━━━ PROVIDED MATERIAL

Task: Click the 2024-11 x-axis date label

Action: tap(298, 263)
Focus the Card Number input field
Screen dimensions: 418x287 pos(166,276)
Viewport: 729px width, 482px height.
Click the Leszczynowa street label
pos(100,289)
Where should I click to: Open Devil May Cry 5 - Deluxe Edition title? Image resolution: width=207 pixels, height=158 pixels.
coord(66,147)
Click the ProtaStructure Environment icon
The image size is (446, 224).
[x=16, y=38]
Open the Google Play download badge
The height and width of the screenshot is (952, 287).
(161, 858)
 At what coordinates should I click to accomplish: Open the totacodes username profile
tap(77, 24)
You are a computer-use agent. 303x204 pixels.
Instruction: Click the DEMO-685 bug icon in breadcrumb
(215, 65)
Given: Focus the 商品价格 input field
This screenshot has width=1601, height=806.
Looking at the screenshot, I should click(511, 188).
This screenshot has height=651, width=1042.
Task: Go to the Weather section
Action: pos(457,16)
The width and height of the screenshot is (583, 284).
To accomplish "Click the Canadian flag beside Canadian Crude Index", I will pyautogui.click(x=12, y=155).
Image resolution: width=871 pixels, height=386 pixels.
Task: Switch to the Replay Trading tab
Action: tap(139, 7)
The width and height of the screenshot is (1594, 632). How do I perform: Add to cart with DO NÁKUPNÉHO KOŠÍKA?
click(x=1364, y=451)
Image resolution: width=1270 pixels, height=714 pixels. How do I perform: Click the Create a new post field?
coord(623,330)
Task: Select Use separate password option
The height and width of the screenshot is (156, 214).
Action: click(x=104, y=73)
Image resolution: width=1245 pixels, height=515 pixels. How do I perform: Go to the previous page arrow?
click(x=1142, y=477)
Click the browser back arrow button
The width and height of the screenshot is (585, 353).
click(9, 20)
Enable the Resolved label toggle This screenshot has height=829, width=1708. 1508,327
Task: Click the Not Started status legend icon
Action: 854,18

━━━━━━

▶ _WHAT THE TASK ASKS_: Transcribe the data in full, keeping every detail.

▶ _RESPONSE TO THIS EXERCISE_:
Task: Click the 2024-11 x-axis date label

Action: tap(298, 263)
Focus the Card Number input field
Screen dimensions: 418x287 pos(166,276)
Viewport: 729px width, 482px height.
Click the Leszczynowa street label
pos(100,289)
Where should I click to: Open Devil May Cry 5 - Deluxe Edition title? Image resolution: width=207 pixels, height=158 pixels.
coord(66,147)
Click the ProtaStructure Environment icon
The image size is (446, 224).
[x=16, y=38]
Open the Google Play download badge
The height and width of the screenshot is (952, 287).
(161, 858)
 At what coordinates should I click to accomplish: Open the totacodes username profile
tap(77, 24)
You are a computer-use agent. 303x204 pixels.
Instruction: Click the DEMO-685 bug icon in breadcrumb
(215, 65)
Given: Focus the 商品价格 input field
This screenshot has width=1601, height=806.
Looking at the screenshot, I should click(511, 188).
This screenshot has height=651, width=1042.
Task: Go to the Weather section
Action: pos(457,16)
The width and height of the screenshot is (583, 284).
To accomplish "Click the Canadian flag beside Canadian Crude Index", I will pyautogui.click(x=12, y=155).
Image resolution: width=871 pixels, height=386 pixels.
Task: Switch to the Replay Trading tab
Action: tap(139, 7)
The width and height of the screenshot is (1594, 632). How do I perform: Add to cart with DO NÁKUPNÉHO KOŠÍKA?
click(x=1364, y=451)
Image resolution: width=1270 pixels, height=714 pixels. How do I perform: Click the Create a new post field?
coord(623,330)
Task: Select Use separate password option
The height and width of the screenshot is (156, 214).
Action: click(x=104, y=73)
Image resolution: width=1245 pixels, height=515 pixels. How do I perform: Go to the previous page arrow?
click(x=1142, y=477)
Click the browser back arrow button
The width and height of the screenshot is (585, 353).
click(9, 20)
Enable the Resolved label toggle This screenshot has height=829, width=1708. 1508,327
Task: Click the Not Started status legend icon
Action: 854,18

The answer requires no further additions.